A iniciativa foi aprovada por todos os partidos e deputados.

A pandemia, que vem afetando transversalmente vários setores da sociedade, tem um impacto alargado na condição social e económica dos alunos e das suas famílias, desfavorecendo os que já eram mais desfavorecidos, mas tem, também, um impacto específico na educação”, aponta o projeto apresentado pelo PS.

O texto lembra que a solução adotada, em muitos países, como resposta às restrições impostas pela pandemia foi o ensino à distância, “passando muitas respostas pelo recurso aos meios digitais — opção que se revela, em muitos dos casos, um sucedâneo e não um verdadeiro substituto”.

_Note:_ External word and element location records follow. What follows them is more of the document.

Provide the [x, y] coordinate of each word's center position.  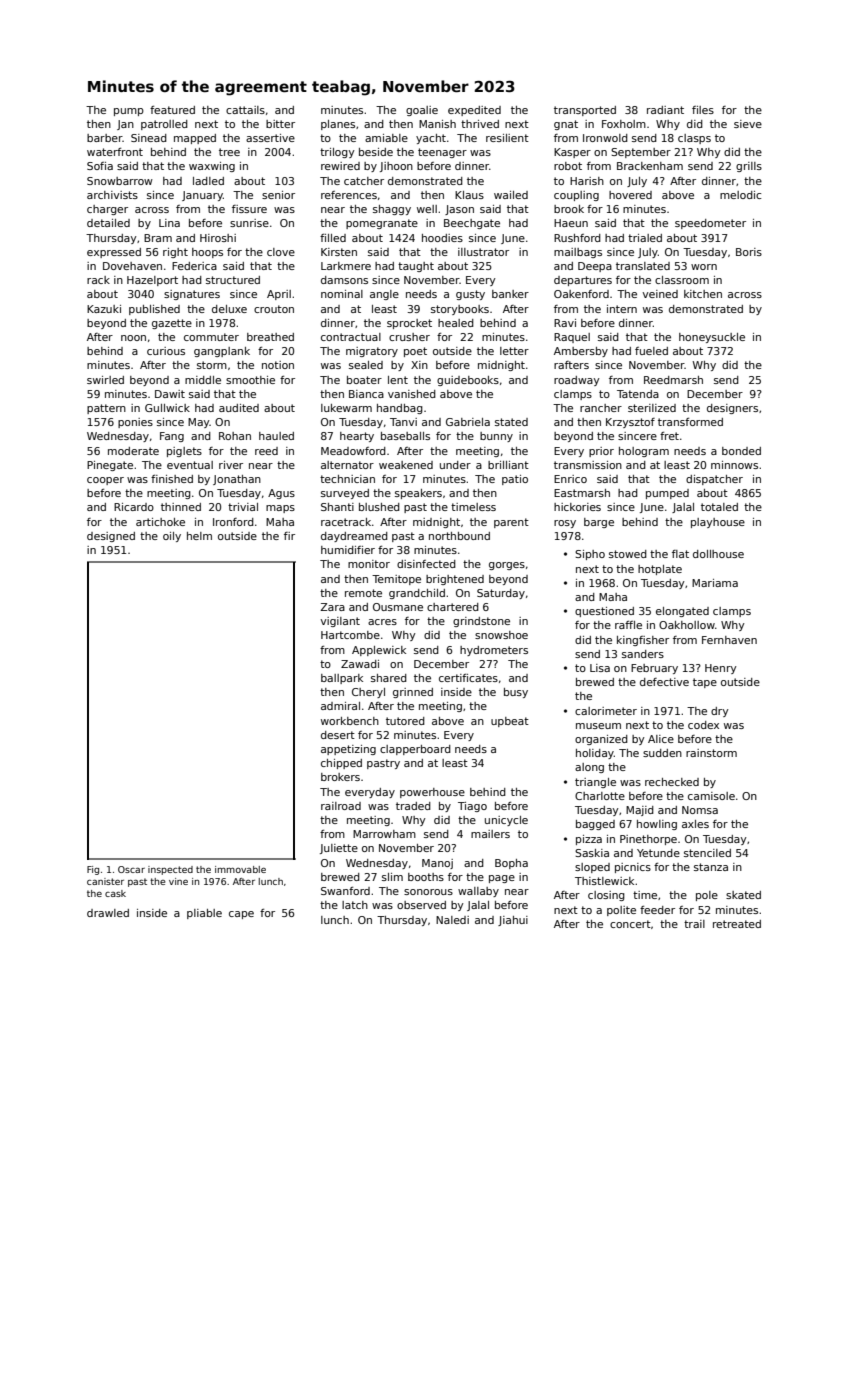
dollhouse [718, 554]
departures [583, 281]
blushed [379, 507]
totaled [719, 507]
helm [199, 536]
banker [510, 294]
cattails [245, 110]
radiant [665, 110]
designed [111, 537]
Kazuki [104, 309]
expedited [474, 111]
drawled [108, 913]
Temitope [396, 580]
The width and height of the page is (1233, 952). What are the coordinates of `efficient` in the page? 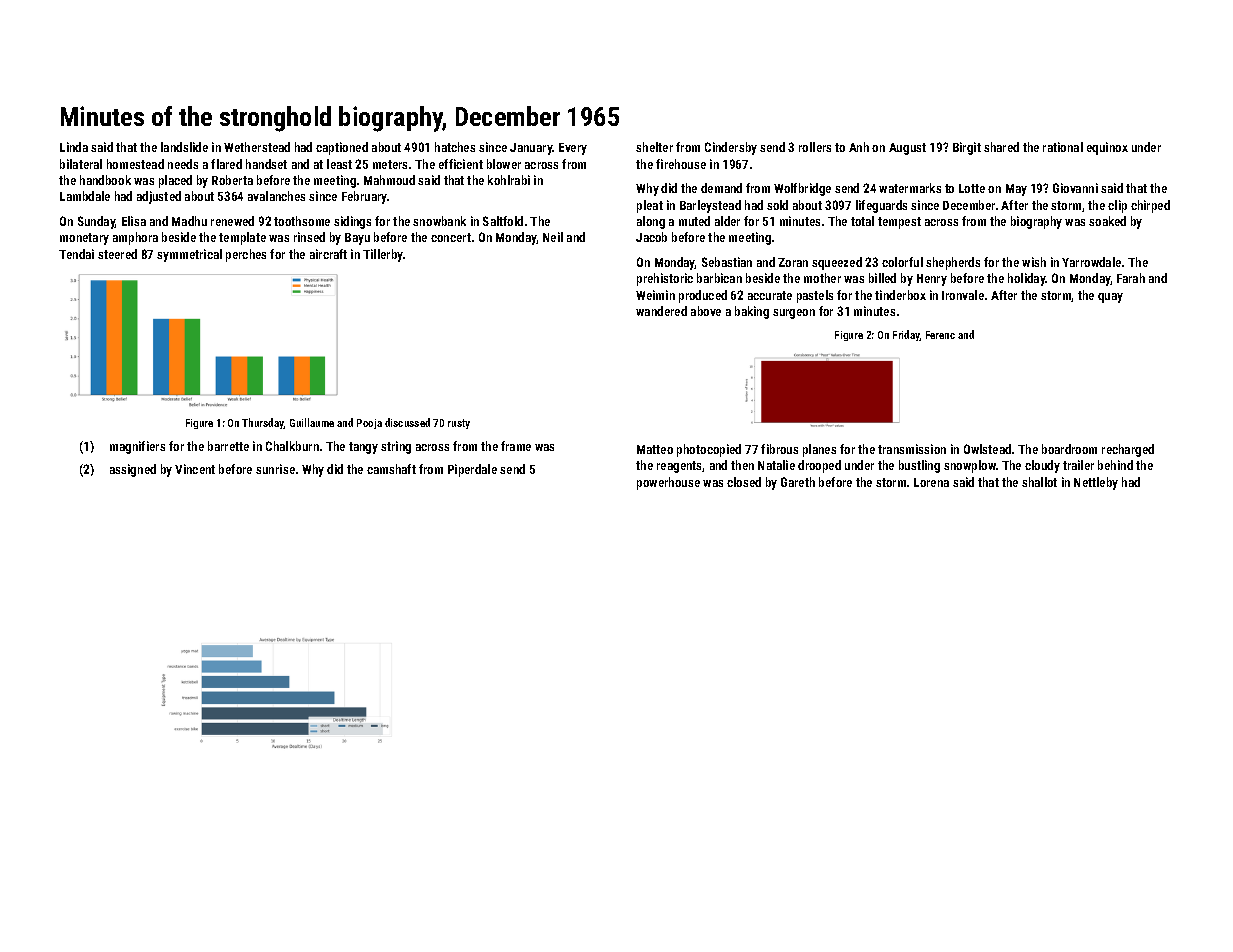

“A interrupção, mesmo quando parcial, das atividades presenciais nas escolas, ao impossibilitar a interação direta em toda a sua riqueza, é referida como um fator de perturbação no processo de aprendizagem, pela sua ocorrência abrupta e pela distância com possíveis efeitos na qualidade da relação educativa, que não existe sem relação humana, importando aferir com mais profundidade estes efeitos percebidos por alunos, encarregados de educação e professores”, sustenta a iniciativa.

De acordo com o texto da bancada parlamentar socialista, importa, “partindo do conhecimento já produzido, identificar o mais claramente possível o que está a acontecer efetivamente no mundo da educação” em Portugal como efeito da pandemia “e contribuir para preparar a escola pública para as tarefas que essa realidade impõe às políticas públicas de educação”.

Assim, o parlamento solicita ao Conselho Nacional de Educação um estudo sobre os efeitos da covid-19, “bem como das consequências económicas e sociais das medidas tomadas para a debelar”, nas comunidades educativas no país, em particular no que toca ao agravamento das desigualdades educativas, e das desigualdades sociais e económicas que lhes estão associadas”.

“Estudo esse que possa, ainda, contribuir, quer para o desenho de políticas públicas, designadamente políticas públicas de educação, que respondam aos novos desafios originados pela pandemia, quer para uma melhor compreensão, por parte de todos os parceiros relevantes, dos esforços a desenvolver para uma resposta coletiva a esses novos desafios”, conclui o texto.

No período de votações regimentais, foi ainda aprovada uma resolução — iniciativa sem força de lei — apresentada pela deputada não inscrita Cristina Rodrigues (ex- PAN) que faz 12 recomendações ao Governo no âmbito da população idosa, entre as quais o reforço das “equipas de apoio domiciliário” e a criação de “mecanismos de apoio à população idosa, garantindo o seu acesso a bens e serviços essenciais”.

Viram também “luz verde” mais duas resoluções: a primeira apresentada pelo CDS-PP, que recomenda ao Governo a clarificação da equivalência, para fins profissionais, entre antigos bacharelatos e licenciaturas pós-Bolonha; a segunda, do PSD, que recomenda ao executivo “medidas que valorizem os ecossistemas marinhos nos instrumentos de política nacional, comunitária e nos acordos internacionais”.